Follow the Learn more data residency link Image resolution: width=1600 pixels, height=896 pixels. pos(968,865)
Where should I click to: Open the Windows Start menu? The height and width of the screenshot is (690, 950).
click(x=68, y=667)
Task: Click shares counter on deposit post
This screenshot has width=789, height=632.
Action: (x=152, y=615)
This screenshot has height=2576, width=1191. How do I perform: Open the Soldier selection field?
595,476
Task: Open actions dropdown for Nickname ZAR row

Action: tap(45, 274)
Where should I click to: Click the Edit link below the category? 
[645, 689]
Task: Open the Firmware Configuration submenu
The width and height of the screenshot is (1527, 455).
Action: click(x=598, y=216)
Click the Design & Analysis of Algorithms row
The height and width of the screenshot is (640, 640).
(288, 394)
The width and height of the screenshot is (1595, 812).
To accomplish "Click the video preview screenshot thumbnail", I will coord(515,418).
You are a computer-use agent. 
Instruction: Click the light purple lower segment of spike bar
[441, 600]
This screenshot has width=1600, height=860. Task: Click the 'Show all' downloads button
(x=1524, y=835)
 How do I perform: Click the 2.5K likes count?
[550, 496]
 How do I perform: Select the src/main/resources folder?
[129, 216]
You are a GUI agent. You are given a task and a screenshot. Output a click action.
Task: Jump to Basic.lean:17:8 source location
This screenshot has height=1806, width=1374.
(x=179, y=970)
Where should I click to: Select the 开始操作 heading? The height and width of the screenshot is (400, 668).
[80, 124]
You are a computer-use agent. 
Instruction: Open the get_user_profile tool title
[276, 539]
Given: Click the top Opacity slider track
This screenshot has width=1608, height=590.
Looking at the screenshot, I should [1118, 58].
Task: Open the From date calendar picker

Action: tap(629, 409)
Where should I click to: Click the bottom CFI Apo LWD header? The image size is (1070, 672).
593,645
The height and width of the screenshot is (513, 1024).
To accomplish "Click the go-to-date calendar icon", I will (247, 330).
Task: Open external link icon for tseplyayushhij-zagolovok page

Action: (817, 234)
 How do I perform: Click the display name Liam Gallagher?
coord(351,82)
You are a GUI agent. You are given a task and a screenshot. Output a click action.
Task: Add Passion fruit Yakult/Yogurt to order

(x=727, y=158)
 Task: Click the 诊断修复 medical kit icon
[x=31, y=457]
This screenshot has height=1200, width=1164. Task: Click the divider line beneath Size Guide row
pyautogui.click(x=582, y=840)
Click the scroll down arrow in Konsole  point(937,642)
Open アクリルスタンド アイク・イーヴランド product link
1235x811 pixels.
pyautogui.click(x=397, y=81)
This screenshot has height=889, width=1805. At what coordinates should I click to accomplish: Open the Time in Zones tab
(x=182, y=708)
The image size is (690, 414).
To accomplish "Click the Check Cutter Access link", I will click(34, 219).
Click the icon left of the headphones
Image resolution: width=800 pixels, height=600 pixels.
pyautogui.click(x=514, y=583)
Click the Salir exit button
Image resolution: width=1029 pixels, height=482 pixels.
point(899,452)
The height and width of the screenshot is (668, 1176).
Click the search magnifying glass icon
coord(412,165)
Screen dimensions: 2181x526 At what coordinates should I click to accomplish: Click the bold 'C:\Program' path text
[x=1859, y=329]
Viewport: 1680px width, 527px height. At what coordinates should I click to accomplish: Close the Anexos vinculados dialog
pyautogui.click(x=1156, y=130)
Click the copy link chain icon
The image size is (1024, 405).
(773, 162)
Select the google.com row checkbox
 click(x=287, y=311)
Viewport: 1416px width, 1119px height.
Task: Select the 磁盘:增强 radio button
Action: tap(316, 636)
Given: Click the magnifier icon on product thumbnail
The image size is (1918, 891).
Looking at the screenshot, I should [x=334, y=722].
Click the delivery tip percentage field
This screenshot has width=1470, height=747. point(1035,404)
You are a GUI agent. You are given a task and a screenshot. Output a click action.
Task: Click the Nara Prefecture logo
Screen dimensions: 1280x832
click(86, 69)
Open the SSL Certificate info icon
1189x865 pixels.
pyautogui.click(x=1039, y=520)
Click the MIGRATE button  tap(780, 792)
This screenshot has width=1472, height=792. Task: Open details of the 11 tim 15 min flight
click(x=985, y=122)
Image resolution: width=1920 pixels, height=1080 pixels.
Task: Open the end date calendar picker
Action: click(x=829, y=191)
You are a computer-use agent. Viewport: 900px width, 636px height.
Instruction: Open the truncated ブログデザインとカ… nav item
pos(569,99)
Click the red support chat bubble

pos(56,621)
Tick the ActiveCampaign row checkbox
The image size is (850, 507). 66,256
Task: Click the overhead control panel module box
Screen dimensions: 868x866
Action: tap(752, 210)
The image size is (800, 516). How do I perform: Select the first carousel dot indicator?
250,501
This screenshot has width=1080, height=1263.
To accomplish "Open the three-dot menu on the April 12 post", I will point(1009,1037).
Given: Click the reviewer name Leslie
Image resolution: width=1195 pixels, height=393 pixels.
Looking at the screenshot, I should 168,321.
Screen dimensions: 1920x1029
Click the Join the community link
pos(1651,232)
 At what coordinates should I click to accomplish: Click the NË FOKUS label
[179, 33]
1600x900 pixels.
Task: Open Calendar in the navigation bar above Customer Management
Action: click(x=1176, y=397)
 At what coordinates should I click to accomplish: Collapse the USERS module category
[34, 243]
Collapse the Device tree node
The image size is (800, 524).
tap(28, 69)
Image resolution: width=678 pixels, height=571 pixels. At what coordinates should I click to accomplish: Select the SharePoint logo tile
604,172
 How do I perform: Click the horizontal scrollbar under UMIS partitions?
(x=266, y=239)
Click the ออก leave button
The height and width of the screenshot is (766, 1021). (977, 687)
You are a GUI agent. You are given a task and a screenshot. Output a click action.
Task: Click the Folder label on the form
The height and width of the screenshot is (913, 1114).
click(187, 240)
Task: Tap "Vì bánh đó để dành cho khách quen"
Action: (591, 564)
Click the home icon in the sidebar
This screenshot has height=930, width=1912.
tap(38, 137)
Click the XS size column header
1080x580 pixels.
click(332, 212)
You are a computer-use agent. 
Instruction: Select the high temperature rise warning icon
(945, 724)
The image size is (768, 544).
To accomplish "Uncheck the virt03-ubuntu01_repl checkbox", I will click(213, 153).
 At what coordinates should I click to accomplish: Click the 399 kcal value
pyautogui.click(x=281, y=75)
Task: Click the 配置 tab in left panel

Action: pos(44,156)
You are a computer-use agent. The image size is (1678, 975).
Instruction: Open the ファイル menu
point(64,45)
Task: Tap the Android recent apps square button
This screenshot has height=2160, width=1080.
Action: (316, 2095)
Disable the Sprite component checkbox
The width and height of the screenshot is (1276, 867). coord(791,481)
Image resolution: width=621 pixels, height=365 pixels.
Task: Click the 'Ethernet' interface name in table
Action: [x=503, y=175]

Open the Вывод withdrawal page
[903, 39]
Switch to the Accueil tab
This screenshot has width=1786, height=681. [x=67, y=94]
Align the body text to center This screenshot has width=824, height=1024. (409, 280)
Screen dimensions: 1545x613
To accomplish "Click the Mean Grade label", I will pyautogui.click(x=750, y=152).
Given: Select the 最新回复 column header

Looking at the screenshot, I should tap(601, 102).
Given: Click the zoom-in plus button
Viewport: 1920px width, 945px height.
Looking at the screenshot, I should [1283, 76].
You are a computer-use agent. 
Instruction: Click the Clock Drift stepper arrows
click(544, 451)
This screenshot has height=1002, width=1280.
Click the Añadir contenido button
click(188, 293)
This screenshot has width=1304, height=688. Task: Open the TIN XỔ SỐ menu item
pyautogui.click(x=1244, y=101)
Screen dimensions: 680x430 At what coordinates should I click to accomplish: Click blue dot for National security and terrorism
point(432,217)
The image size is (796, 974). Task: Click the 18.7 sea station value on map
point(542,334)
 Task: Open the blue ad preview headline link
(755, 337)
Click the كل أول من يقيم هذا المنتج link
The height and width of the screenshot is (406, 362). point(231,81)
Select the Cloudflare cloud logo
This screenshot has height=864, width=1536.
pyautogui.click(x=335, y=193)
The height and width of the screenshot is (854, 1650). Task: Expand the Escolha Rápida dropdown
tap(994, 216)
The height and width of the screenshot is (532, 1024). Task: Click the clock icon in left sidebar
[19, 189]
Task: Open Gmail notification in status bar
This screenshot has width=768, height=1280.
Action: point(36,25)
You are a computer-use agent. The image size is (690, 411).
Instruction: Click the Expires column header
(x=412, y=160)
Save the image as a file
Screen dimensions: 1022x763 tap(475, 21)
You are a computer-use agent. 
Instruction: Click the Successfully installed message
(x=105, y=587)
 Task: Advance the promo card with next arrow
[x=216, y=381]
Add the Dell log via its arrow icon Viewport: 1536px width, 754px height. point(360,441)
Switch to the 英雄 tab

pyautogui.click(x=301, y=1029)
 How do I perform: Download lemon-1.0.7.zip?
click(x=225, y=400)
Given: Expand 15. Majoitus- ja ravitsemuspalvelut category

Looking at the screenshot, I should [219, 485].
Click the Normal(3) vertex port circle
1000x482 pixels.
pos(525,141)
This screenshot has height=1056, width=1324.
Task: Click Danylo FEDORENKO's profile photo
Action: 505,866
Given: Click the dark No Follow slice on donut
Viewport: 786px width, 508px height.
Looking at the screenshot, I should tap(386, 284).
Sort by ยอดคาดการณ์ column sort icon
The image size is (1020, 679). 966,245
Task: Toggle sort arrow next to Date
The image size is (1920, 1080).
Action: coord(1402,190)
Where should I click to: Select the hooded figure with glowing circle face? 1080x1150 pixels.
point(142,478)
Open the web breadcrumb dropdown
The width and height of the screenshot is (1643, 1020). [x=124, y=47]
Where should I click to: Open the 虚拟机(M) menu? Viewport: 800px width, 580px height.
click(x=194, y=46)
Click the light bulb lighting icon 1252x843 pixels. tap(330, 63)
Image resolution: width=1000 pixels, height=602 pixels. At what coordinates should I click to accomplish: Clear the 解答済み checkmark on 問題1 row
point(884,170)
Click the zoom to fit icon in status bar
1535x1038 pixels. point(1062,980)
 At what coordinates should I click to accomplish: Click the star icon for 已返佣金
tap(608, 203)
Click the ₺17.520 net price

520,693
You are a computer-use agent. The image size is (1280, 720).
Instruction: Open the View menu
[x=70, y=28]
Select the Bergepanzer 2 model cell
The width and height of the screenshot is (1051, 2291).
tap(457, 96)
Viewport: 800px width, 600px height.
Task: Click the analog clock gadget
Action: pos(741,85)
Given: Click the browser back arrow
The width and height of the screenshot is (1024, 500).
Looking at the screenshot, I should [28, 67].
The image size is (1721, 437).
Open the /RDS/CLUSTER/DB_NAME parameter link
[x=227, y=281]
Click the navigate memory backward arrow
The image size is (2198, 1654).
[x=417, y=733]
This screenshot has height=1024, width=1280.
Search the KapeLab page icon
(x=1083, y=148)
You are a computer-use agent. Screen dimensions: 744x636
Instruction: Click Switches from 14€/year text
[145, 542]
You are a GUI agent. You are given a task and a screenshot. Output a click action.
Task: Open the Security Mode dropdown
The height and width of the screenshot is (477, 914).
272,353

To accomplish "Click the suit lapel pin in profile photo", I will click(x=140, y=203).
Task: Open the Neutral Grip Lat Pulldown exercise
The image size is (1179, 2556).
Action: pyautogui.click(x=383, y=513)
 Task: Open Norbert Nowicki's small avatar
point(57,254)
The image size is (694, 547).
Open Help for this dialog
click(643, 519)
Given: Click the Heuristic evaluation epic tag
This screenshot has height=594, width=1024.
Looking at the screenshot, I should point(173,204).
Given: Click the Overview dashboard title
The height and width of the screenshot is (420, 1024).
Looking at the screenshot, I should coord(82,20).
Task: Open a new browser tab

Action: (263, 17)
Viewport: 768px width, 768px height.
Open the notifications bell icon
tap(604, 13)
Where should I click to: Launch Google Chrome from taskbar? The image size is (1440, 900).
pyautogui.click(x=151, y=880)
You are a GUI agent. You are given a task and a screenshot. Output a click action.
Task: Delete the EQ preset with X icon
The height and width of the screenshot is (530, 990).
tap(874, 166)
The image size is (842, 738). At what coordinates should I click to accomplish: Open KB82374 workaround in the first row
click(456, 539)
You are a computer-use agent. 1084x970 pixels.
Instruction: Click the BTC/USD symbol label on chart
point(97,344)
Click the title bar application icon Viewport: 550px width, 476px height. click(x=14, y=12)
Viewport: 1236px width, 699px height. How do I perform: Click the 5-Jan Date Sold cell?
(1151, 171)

____________

**WHAT IS EXPECTED**
In the data, find how many lines hold the string "post", and answer with the number only.

**SOLVED EXERCISE**
2